The key is in improving indirect payments or the indirect benefits that you can access. There is, and has been in the past 15 or 20 years, so much talk about direct payments in the adult social care system. There is something about allowing that to be used for informal care or for unpaid care to really support that and to show that it matters. Obviously, there is the issue of the means test, because a lot of people are not receiving much care from local authorities at all. Potentially, that will improve over the next couple of years if the legislation goes through. We need to make sure that carers’ assessments are carried out and direct payments can be used in a more formalised way. To me, that is key.

This is also something I would draw from the European evidence. The countries where I see best practice include Spain or the Netherlands. There are employment contracts in place. You are allowed to hire your wife, essentially, to be your carer. That then means that you are paid for what you do. The money is however never quite enough. We have to recognise the enormous costs of the adult social care system. Countries like the Netherlands spend a lot more than we do. There are issues to do with how much you are able to pay. It is very sensitive. It also links to strengthening the overall rights of unpaid carers, for pension contributions and social security in countries where that is relevant.

I hesitate to say this, but the only issue that comes up in the literature on this is that there are some countries that avoid cash benefits; they basically say, “You are paying people who are already caring, so why would you pay them? We’re trying to save money”. It is potentially true that you would be paying someone who already provides a service, and there is cost containment and all that, but it is not fair and it is not right. There is strong evidence that we need to support carers’ physical and mental health, avoiding strain as much as possible, at an earlier stage. There are clear savings in prevention, and the user deteriorating over time.

Lord Polak: If I can interrupt you, you have been very helpful, and you can be even more helpful to the committee. You touched on best practice in other places. It would be useful to pick up on that, even if to write to us. You mentioned Spain, and you talked about Sweden and other places. If there is something blindingly obvious that we are missing for some reason, whatever the reason is—I will not go into the politics of it—and there is something that would help people like Nadia along the line, it would be useful to know. That is the sort of thing that I am very keen on that we then promote. Thank you.

Valentina Zigante: I am happy to do that.

The Chair: Baroness Eaton, can you hear us now?

Baroness Eaton: I am sorry. You disappeared completely. I think I had better abandon speaking and just join in when I can by listening.

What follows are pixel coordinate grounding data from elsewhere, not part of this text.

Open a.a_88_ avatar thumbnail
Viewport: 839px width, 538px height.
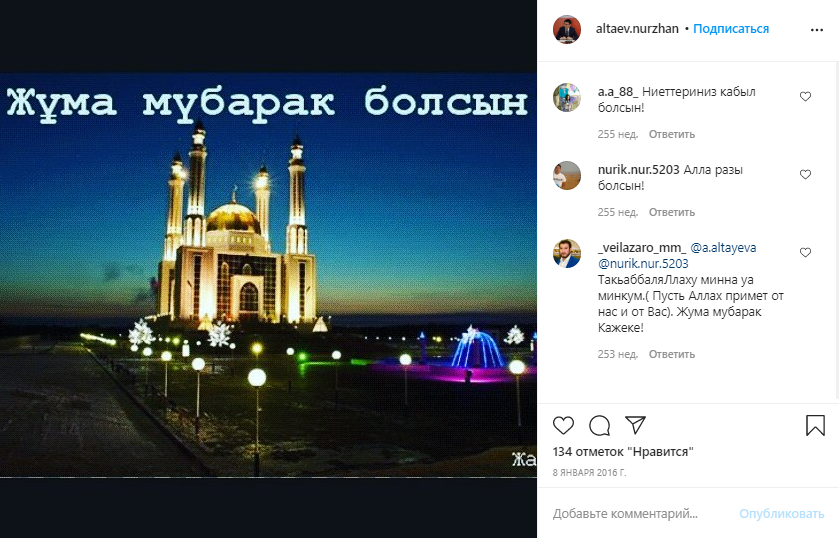pos(567,97)
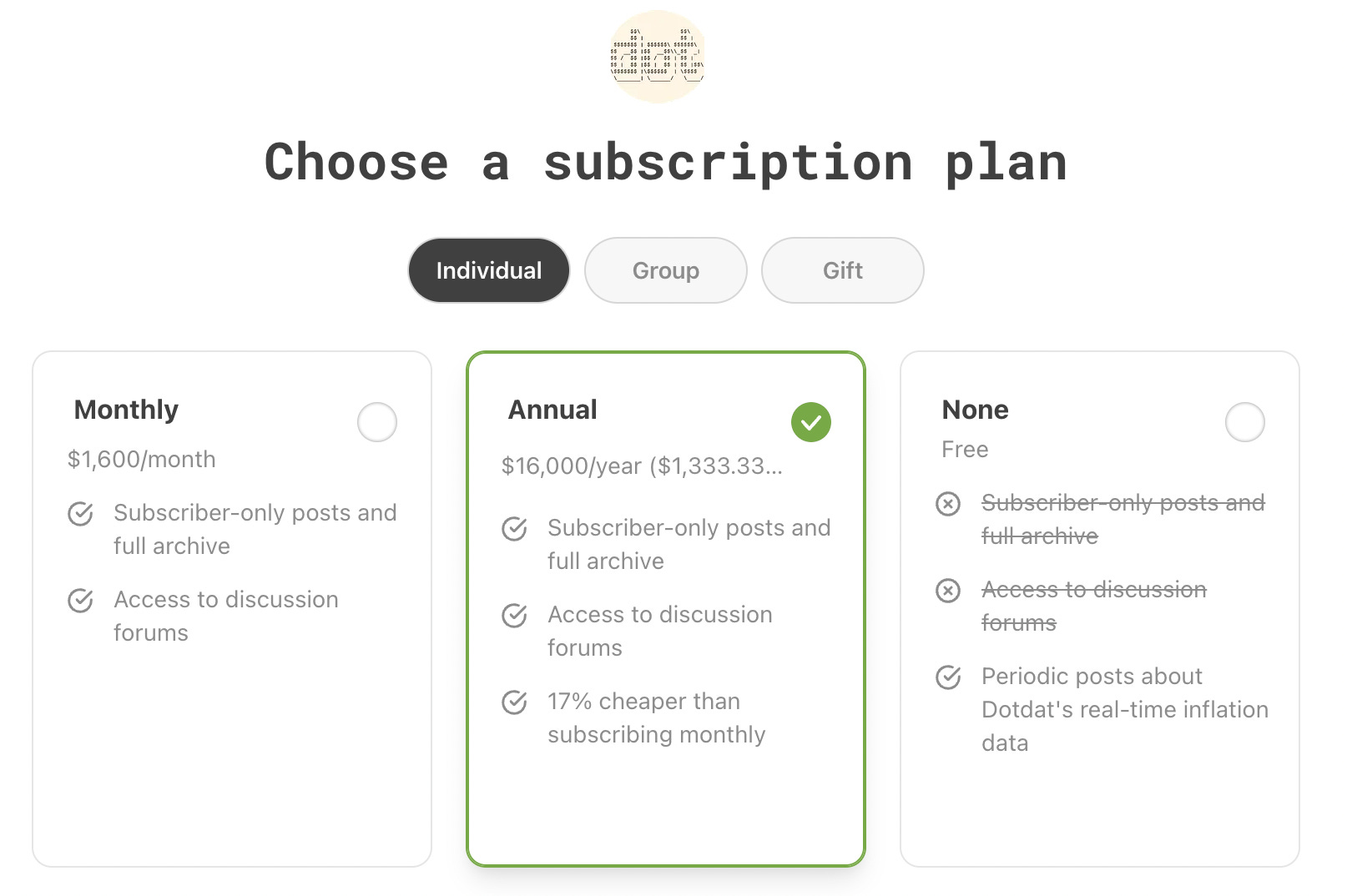The width and height of the screenshot is (1347, 896).
Task: Select the None plan radio button
Action: [1245, 423]
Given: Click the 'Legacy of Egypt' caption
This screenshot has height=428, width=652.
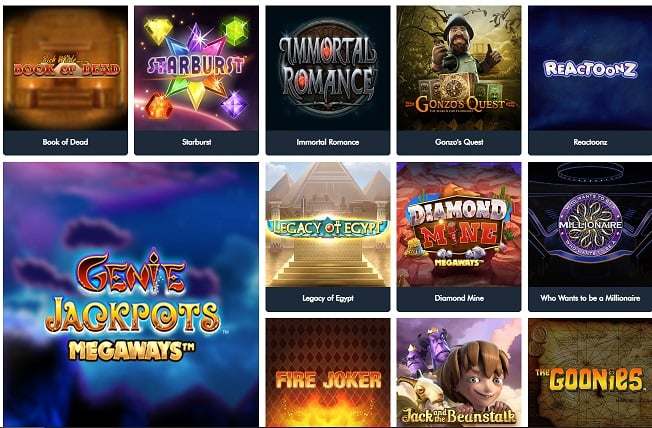Looking at the screenshot, I should tap(328, 298).
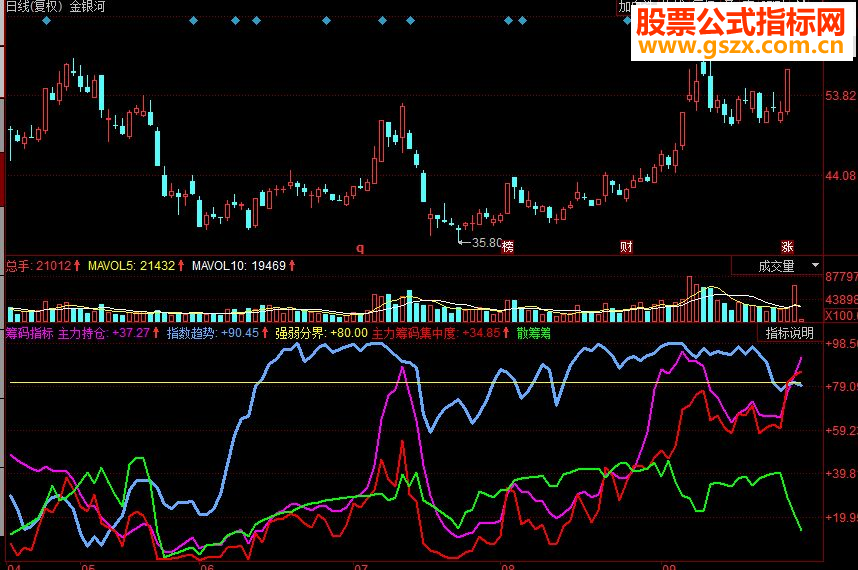
Task: Open the 指标说明 indicator description
Action: 789,333
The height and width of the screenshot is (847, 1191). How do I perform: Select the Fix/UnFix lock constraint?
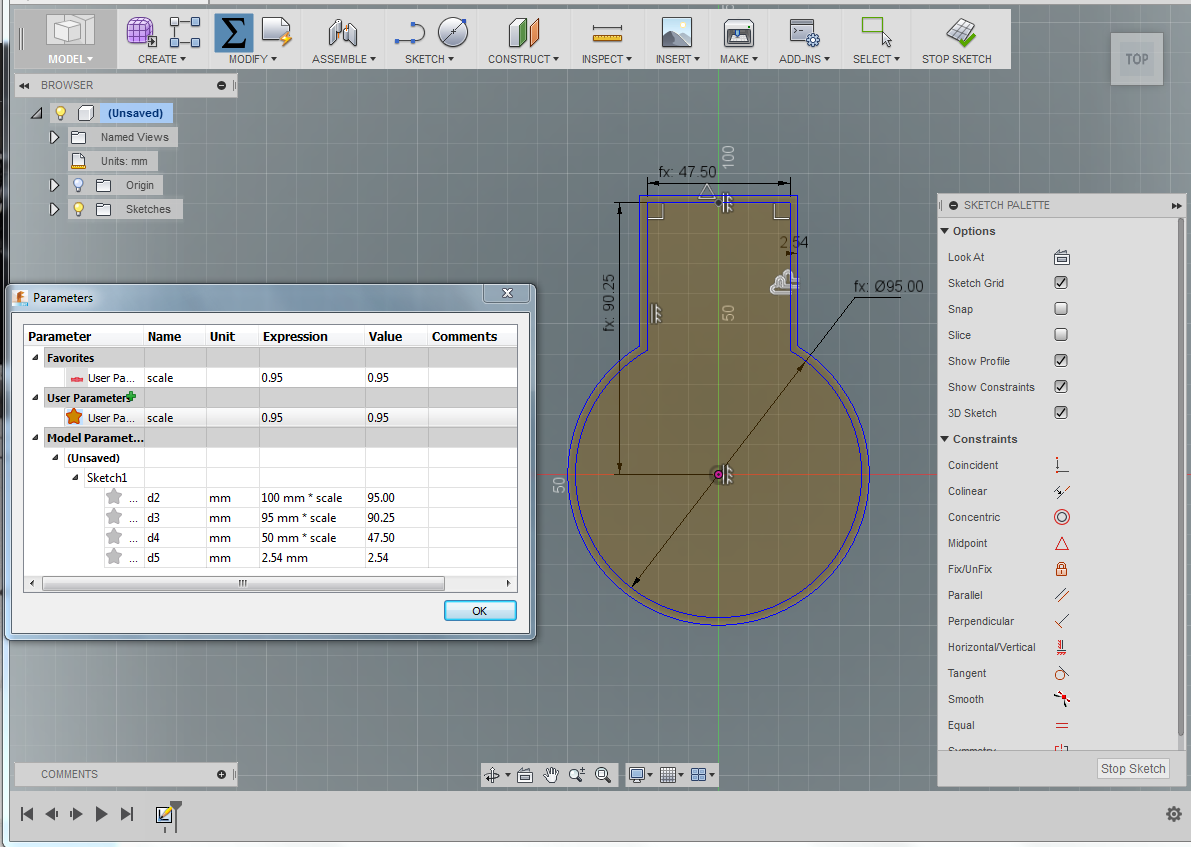(x=1061, y=569)
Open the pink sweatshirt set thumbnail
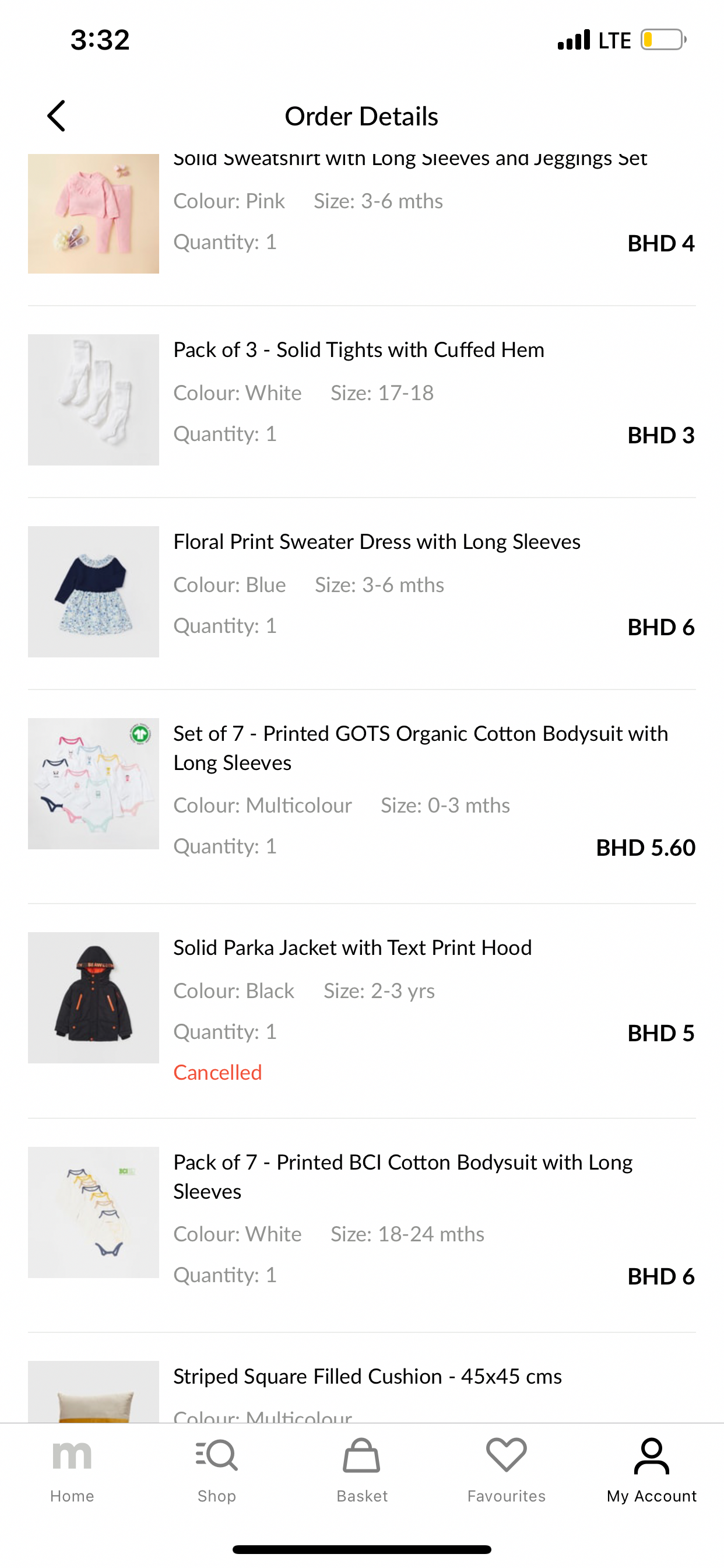 tap(94, 214)
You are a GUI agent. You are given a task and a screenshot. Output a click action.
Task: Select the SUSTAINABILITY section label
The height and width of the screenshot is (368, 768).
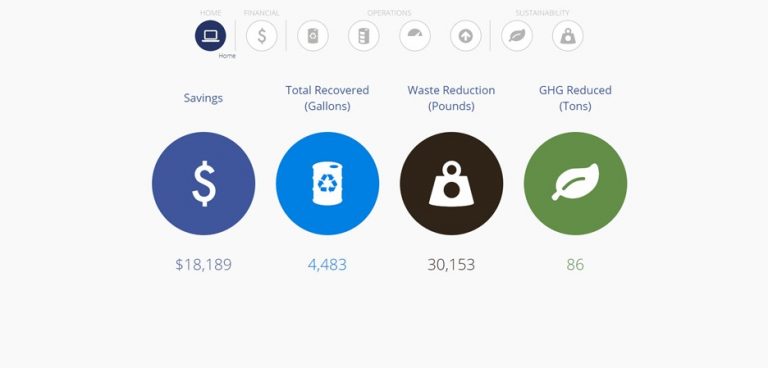(x=542, y=13)
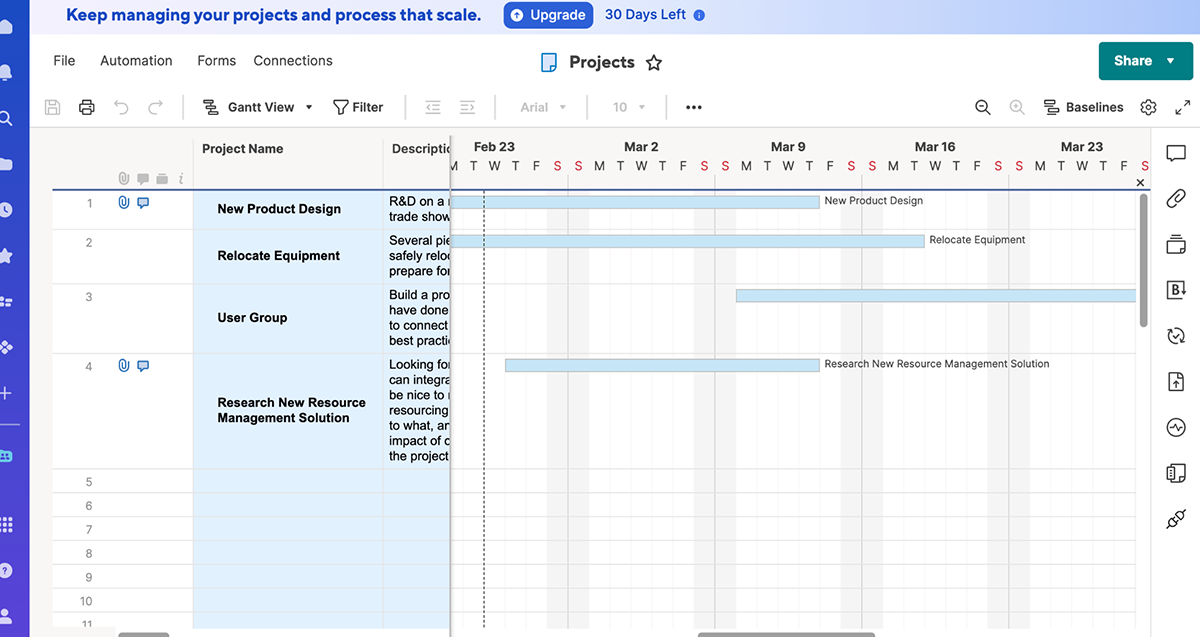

The Chair: That is very generous of you.

The Chair: That is the end of our first session. As I said to Nadia and Valentina, thank you so much for all you have told us this afternoon. It is absolutely invaluable. We will take the liberty of coming back to you and pursuing some of those issues, especially, Valentina, what you were saying about other countries, because that was the question that Lady Eaton was going to ask you. We would very much like to know whether there are other countries that approach this in different ways with greater success and greater fairness. Thank you very much indeed.